Speed up the VCF parser #1644

jkbonfield · 2023-07-12T14:13:58Z

This is an amalgamation of many small optimisations which jointly can have a significant effect.

I've benchmarked it on data that is very heavy on INFO fields, very heavy on FORMAT fields (many samples), and more "normal" single sample data. Also tested it with the system gcc (7), gcc 13, and clang 13. All with default optimisation levels (-O2).

With gcc7 it's 26 to 75% quicker, gcc13 is 23-53% quicker and clang13 is 12-57% quicker. Depending on how modern the host is and whether it's INFO or FORMAT dominated.

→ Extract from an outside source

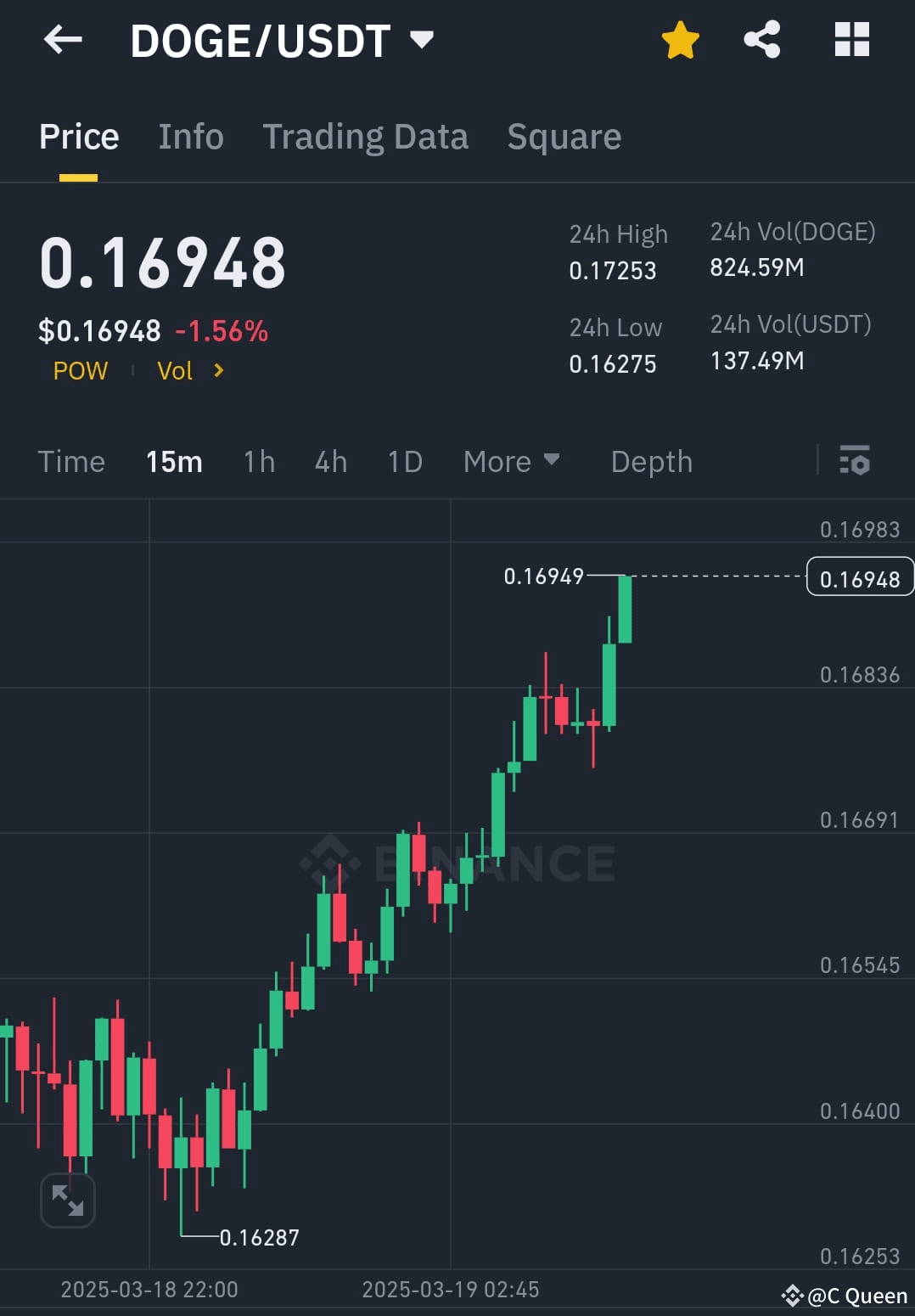Screen dimensions: 915x1316
Task: Select the 15m candlestick interval
Action: 173,461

A chunk of GIAB truth set.  Single sample:

        Seconds for dev / PR
        seq4d           seq4-head1
gcc7    12.62 / 7.17    10.13 / 6.49
gcc13   10.65 / 6.96     8.65 / 6.29
clang13 11.87 / 7.55     8.61 / 6.49

gnomad-g1k.10k.vcf (many-samples):

        seq4d           seq4-head1
gcc7    10.62 / 8.46    8.29 / 6.58
gcc13   11.11 / 8.80    8.21 / 6.68
clang13 11.91 / 9.23    8.14 / 6.94

gnomad.sites.50k.vcf - no samples but very heavy in INFO field:

        seq4d           seq4-head1
gcc7    8.27 / 4.83     5.91 / 3.84
gcc13   6.97 / 4.76     4.99 / 3.84
clang13 6.43 / 5.06     4.49 / 4.01

We may wish to test these same files on a Mac as the speed could well be very dependent on the efficiency of the C library. Ask me for details, or use your own files.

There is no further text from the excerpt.